SALT LAKE CITY — Even though fewer people are getting behind the wheel since the pandemic began a year ago, more people are dying in traffic accidents, state data indicates. And public safety officials are blaming Utahns’ overconfidence,
“Our lies are costing lives” is the new mantra being rolled out as part of the state’s Zero Fatalities highway safety campaign
“The truth is we need to look at our own behavior and be better drivers,” Jess Anderson, commissioner of the Utah Department of Public Safety, said. “We can no longer justify that one text, or not driving the speed limit. One decision can change everything. Let’s all start now.”
He lamented that overconfidence in one’s driving ability leads some Utahns to make excuses to justify bad behavior. The Zero Fatalities safety campaign will employ television, radio, social media and online advertising with the underlying message: “Our lies are costing lives.”
The Utah Department of Transportation reported Monday that preliminary estimates show that traffic fatalities in 2020 climbed 11% to 276. This was despite the fact the number of cars on the road fell by 13% last year.
With traffic fatalities rising, proponents of UDOT’s Zero Fatalities campaign are urging Utahns to stop justifying bad driving behaviors and make one small change immediately to save lives on the road.
“That change is going to be different for everyone,” said UDOT Executive Director Carlos Braceras. “It’s things such as not sending that one text message, or not stopping at a stoplight and looking at that one important email from your boss that you felt you needed to look at.”
He added that decisions such as distracted driving, aggressive driving — including speeding — along with drowsy driving, impaired driving by alcohol, illicit or prescription medications and not wearing seat belts all increase the risk to everyone on Utah roads.
The Beehive State is not alone in this troubling trend.
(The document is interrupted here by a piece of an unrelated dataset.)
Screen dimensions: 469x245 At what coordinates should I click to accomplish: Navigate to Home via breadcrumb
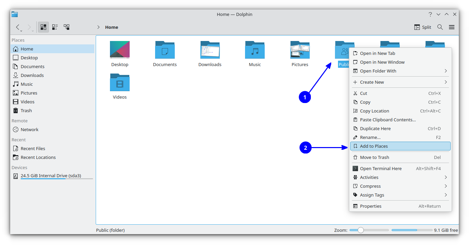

Nationally, bad behaviors contribute to 94% of all crashes, he said. To confront the problem, UDOT and the Department of Public Safety are leading the Zero Fatalities public outreach effort designed to inform and educate the public about the five most deadly driving behaviors, which include distracted driving, speeding and aggressive driving, drowsy driving, impaired driving — including prescription drugs and not wearing seat belts.
The Federal Highway Administration reported the number of miles driven on public roads reached its lowest point in nearly 20 years in 2020, while fatalities rose 8% over the previous year, according to the National Safety Council. And Utah isn’t looking much better so far this year as data showed 47 people have died on state roadways as of March 15.
This early in the year, the numbers are unexpected and cause for concern, Braceras said.
“We all agree that we want our roads to be safer. And we can do better, together,” he said. “If each of us makes one small change today like ignoring that text or buckling up, we will save lives. That change will be different for everyone, but we can all do better.”
So UDOT and the Department of Public Safety are launching the new campaign to combat the rising number of fatalities.
The campaign is based on new research that offers insight into why Utahns behave the way they do once they get behind the wheel. Braceras said the research overwhelmingly indicates Utahns do care about safety on the roads but he believes some individuals may take the task of driving a bit too cavalierly.
“We can be very easily distracted when we’re driving and it is probably the singular most dangerous activity any of us engage in in our entire life. We do it every day and we don’t think about it. We can get to zero fatalities if everyone on the roadway commits to it,” he said. “Everyone makes mistakes, so we have to be aware of those other people on the roadway that might make a mistake unintentionally so that we can react to it because, at the end of the day, we want everyone to go home safe and sound.”
While the coronavirus pandemic may have reduced the volume of traffic on the highway, the amount of reckless driving on Utah roadways saw a significant spike, officials said.
“Even though we see fewer vehicles on the road, we have seen a sharp increase in some of those (bad) behaviors,” Anderson said. “For instance, our 100 miles per hour citations last year in 2020 were up 45% over the previous two years. Wrong-way crashes — meaning wrong-way drivers — were up 15%, while (driving under the influence) arrests were up nearly 10% from the previous year.”
He added that the number of drivers who choose not to stop for a police officer resulting in a chase jumped 50% over the previous year.
“Those are alarming statistics,” Anderson said. “We are calling upon all people today to make better decisions, better choices. Be aware, be self-aware and understanding of those around you. Be cautious, be careful, slow down and take your time to get to your destination safely.
“Understand that the decisions you make, whether it’s to go out and drink an alcoholic beverage, we would ask you to be wise with that decision of not driving after that effort. With all of this, we can make a pledge to do better.”